Today’s Iteration of the Subscription Economy
In the last decade, there’s been a massive resurgence in subscription-based business models — and it merits the attention it’s received. It marks a significant shift away from the product-based economy, where people primarily focused on purchasing and owning things. Now, they’re more willing to enter into longer-term relationships with brands and businesses, participating in a recurring revenue model that might better suit their needs. It lives across sectors, from entertainment and cloud computing to household goods and wellness.
But what inspired this change?
One of the biggest drivers is the evolution of customer expectations. Today, customers want experiences that are personalized, customizable, and convenient. They want to be able to readily access what they pay for, and opt out as easily when they don’t want or need the service anymore. For companies that have been looking for ways to better answer these new customer expectations, and build relationships that allow them to garner better insights, a subscription model makes sense. As an added bonus, adopting a subscription model gives companies access to a recurring revenue stream that can offer more stability in the long run.

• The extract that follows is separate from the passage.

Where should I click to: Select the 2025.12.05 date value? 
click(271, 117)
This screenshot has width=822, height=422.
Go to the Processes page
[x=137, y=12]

What Subscriptions Look Like in the B2B Space
While this approach is particularly well suited for the B2C space, and has largely been developed there, I believe there’s a growing space for it in B2B sales. At the end of the day, B2B buyers are influenced by the experiences that they have outside of the office — and they bring those same expectations to their vendors.
This has had a really interesting impact on B2B providers. In terms of the customers we work with at Subscription Factory, we’ve been engaged by many organizations that are reinventing themselves to participate in this new space. They want to add digital services to their offerings, which they can then sell through with a subscription model. For instance, an appliance company could offer smart, sensor-based technology with their industrial washing machines, and their customers could subscribe to one of various tiers of that technology depending on their needs. Alternatively, a company that sells truck fleets might want to provide fleet management software under a subscription model.

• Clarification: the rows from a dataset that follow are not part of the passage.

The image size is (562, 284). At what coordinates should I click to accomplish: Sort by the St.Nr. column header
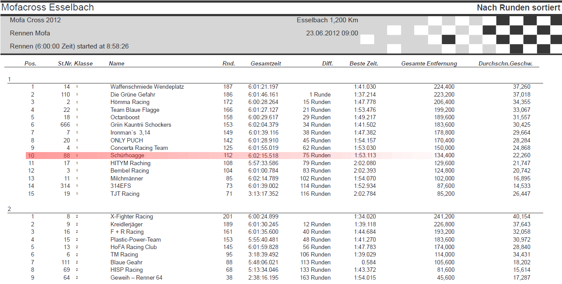64,63
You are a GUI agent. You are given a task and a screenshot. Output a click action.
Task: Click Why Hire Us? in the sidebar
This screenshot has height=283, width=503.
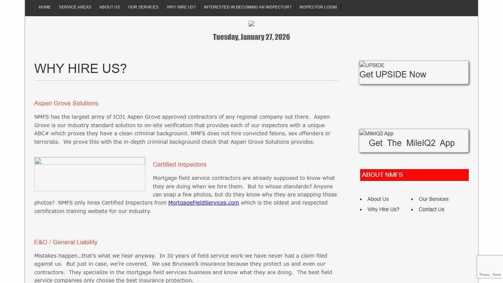pos(383,209)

A word of caution as companies embrace this trend. Don’t jump into offering a digital service just for the sake of having a subscription model in your pricing sheet. Take your time in figuring out if it really makes sense for your business — otherwise, the recurring revenue you’re working towards will be negligible.
My advice? Regardless of where the idea comes from (your CFO, your competitors, your product managers, or your account managers), ask yourselves these questions. Is there a market for this service? Will our customers pay for it? If so, how much? Then you can start thinking about the execution, whether you have the right resources to get a product like that to market, and what your subscription model will look like. Will customers pay monthly or yearly?
What else is next for the subscription economy?
To me, the future of the subscription economy lies in it no longer being a phenomenon. Here’s what I mean by that.
Subscription models are really just an alternative form of payment for the services you offer. The fact that they’ve become so popular is just a response to customers wanting more flexibility and optionality in the way they engage with businesses. So, my view of the future is that they will become even more normalized than they are now.
Companies will stop seeing subscriptions as an experimental pricing exercise and start including them as a normal part of doing business. They will shift their goals towards building long-term relationships with their customers, and that will be reflected in their marketing efforts, product roadmaps, and more. Customers, both individuals and companies, will gravitate to the brands that are providing options, giving them the flexibility and peace of mind that’s required during ongoing times of financial, political, and environmental uncertainty.
In other words, the subscription economy is here to stay.